Il sistema di prevenzione antiterrorismo sin qui ha retto e l’Italia puo’ essere considerato un Paese sicuro, in un contesto in cui comunque il rischio zero non esiste: cosi’ Alfano. Nelle carceri c’e’ rischio di radicalizzazioni e abbiamo lavorato per ridurlo, aggiunge il ministro dell’Interno. E su Sirte assicura: non e’ luogo di partenza di barconi.
Durante il comitato per l’ordine e la sicurezza “e’ emerso uno stato della sicurezza del nostro Paese davvero positivo. Gli investimenti crescono, i reati calano, il sistema di prevenzione sull’anti-terrorismo ha fin qui retto, il contrasto alla criminalita’ organizzata ha dato risultati importanti”. Cosi’ il ministro dell’Interno, Angelino Alfano, nel corso della consueta conferenza stampa di Ferragosto. “E’ un sistema che in questo momento non ha niente da invidiare a nessun altro paese al mondo. Grazie ai vertici delle forze dell’ordine, dell’Esercito e della protezione civile che hanno fatto si’ che il nostro paese possa essere considerato sicuro”. “Il nostro è un Paese fin qui sicuro in un contesto in cui il rischio zero non esiste. Che il rischio zero non esista lo dimostrano i fatti accaduti intorno a noi”.

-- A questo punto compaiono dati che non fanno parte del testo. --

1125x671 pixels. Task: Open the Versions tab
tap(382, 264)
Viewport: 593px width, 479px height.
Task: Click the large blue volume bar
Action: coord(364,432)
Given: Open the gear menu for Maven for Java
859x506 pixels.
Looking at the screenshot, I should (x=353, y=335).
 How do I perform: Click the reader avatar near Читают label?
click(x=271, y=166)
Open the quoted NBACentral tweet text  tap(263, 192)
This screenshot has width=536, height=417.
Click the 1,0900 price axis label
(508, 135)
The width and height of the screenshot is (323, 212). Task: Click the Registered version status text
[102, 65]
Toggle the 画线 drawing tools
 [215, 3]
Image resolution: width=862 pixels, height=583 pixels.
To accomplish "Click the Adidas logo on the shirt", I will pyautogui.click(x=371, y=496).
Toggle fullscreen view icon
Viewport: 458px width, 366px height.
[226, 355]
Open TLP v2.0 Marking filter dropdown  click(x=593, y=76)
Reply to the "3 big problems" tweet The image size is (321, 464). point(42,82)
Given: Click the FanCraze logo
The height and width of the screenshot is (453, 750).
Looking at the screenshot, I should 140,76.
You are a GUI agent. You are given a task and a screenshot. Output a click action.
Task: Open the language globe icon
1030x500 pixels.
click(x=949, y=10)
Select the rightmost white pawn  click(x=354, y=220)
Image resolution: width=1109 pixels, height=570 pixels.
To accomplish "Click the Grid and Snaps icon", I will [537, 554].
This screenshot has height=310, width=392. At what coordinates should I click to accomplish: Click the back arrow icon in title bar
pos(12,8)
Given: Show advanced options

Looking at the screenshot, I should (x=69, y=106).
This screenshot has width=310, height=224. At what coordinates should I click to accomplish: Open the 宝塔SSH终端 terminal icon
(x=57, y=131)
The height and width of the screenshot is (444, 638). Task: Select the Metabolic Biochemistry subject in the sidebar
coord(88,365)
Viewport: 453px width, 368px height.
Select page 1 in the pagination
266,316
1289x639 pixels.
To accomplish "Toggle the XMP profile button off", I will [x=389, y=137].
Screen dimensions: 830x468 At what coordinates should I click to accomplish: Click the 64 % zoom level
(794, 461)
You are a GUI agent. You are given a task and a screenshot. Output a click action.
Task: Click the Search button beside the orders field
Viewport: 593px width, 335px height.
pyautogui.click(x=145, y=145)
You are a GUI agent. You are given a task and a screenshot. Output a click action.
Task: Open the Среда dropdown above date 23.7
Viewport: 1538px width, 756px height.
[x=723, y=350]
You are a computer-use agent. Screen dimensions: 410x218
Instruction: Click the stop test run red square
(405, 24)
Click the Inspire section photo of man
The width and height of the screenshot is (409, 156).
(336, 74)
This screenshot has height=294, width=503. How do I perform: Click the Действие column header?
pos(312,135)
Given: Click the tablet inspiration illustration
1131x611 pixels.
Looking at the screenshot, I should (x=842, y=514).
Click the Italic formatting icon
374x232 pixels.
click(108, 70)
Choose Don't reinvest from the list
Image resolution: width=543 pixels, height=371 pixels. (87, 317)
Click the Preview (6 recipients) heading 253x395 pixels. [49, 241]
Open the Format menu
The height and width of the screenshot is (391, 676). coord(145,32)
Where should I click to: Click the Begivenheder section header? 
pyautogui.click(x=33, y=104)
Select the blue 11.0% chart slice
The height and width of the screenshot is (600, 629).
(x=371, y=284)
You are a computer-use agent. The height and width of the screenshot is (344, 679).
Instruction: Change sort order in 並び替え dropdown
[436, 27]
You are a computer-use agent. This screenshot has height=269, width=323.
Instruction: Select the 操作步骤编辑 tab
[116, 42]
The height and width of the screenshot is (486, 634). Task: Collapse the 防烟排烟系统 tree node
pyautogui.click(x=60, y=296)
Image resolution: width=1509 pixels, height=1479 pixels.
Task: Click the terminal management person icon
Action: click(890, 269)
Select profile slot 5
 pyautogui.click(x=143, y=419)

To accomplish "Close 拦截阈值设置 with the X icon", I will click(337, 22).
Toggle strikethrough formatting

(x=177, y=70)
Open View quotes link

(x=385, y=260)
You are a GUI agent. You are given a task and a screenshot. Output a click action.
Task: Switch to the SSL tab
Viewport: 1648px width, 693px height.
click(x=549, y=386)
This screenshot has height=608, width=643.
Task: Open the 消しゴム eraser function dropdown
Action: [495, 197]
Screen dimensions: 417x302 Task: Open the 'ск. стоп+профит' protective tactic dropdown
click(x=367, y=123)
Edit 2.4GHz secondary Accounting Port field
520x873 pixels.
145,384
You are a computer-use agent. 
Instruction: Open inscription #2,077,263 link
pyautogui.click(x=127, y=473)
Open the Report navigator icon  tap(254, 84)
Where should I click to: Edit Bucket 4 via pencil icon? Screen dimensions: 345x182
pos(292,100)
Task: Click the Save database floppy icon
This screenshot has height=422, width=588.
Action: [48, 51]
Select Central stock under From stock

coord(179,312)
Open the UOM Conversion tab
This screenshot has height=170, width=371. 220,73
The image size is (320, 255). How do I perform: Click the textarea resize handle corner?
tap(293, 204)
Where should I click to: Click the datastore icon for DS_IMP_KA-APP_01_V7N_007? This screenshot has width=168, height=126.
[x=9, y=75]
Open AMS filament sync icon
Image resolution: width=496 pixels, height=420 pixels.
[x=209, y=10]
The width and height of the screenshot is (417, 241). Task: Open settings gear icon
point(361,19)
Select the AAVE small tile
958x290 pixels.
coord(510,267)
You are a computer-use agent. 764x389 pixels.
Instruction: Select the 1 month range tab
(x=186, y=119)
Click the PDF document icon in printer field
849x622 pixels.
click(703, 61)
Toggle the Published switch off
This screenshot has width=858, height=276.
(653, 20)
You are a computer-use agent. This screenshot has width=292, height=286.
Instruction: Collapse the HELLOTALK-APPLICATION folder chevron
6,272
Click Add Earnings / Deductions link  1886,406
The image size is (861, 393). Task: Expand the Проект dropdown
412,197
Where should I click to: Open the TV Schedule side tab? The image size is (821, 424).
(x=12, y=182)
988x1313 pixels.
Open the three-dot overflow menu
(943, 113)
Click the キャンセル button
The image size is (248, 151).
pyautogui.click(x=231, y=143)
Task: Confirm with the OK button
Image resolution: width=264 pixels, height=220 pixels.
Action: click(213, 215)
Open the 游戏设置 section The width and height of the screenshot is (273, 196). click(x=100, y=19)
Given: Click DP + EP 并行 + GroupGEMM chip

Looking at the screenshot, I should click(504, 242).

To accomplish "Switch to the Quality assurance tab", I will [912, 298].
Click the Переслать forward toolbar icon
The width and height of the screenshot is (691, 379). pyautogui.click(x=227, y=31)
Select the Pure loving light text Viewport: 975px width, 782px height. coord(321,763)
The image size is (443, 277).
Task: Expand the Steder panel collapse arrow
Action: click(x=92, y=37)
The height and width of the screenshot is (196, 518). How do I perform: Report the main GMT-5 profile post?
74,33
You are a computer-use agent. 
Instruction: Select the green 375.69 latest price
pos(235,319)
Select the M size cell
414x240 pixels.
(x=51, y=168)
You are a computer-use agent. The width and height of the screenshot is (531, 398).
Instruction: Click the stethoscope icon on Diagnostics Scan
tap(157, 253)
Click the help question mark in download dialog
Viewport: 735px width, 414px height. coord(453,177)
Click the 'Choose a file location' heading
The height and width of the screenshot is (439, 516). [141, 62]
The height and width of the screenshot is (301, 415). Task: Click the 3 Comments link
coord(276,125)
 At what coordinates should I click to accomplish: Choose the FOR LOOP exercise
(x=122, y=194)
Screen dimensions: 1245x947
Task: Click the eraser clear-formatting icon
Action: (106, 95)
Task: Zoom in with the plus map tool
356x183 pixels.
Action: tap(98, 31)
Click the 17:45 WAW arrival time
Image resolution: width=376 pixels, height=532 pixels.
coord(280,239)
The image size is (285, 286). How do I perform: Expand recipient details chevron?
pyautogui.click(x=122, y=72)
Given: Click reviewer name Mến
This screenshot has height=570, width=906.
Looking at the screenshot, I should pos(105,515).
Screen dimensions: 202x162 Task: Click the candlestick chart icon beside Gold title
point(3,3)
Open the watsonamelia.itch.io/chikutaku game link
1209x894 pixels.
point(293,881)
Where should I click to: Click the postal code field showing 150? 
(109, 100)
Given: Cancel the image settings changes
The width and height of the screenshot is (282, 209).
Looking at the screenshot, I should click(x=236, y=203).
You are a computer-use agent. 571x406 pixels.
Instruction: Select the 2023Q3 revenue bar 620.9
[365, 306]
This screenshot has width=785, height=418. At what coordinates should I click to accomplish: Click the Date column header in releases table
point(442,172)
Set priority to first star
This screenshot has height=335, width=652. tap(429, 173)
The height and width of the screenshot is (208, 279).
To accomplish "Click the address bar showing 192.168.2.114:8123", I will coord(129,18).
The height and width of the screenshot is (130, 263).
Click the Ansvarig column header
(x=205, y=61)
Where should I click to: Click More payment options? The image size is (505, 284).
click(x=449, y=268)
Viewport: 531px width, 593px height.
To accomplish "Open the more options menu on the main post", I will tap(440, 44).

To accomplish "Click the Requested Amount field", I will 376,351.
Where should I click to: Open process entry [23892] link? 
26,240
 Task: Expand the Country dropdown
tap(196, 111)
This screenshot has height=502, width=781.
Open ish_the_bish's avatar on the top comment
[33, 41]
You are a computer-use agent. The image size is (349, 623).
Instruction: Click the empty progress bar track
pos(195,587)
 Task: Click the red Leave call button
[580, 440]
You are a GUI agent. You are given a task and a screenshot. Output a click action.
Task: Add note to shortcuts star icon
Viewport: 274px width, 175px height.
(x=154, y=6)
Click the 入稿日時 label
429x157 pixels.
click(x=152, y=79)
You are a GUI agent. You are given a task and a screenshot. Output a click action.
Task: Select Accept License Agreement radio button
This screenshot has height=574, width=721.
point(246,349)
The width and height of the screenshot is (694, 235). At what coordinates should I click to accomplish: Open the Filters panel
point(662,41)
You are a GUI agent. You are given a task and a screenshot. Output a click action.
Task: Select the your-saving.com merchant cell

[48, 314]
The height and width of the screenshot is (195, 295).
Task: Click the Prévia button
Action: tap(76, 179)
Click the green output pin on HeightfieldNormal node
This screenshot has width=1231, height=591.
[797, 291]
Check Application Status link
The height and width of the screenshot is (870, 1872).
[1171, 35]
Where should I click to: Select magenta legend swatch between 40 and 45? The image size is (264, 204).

“Per quanto riguarda i treni, abbiamo potenziato nei limiti del possibile i controlli, in particolare abbiamo potenziato i controlli antiterrorismo: ci sono più persone di quelle che si vedono in divisa. Lo schema a cui qualcuno ambisce è 60 milioni di italiani per 60 milioni di poliziotti, noi ci impegniamo con uno sforzo immane. In un contesto in cui non c’è il rischio zero abbiamo incrementato i controlli di navi, passeggeri e aeroporti. Abbiamo raggiunto i 109 espulsi dopo i controlli nelle comunità islamiche, con 9 imam espulsi”, ha detto Alfano
Nelle carceri italiane si e’ lavorato per diminuire il rischio di radicalizzazione del terrorismo islamico. “Non solo con sanzioni” ma anche “per espiantare il germe” e per “evitare che questo si propagasse nel Paese”, ha detto Alfano collegandosi dal Viminale con il carcere di Opera. “Questo lavoro – ha aggiunto – sta dando i suoi frutti”.
“Ringrazio la Capitaneria di porto e la Guardia costiera per il ruolo nella gestione dell’emergenza migranti. Il loro protagonismo è stato straordinario. Sembrano cifre burocratiche, ma per ciascun numero c’è una donna, un bambino, una vita salvata”.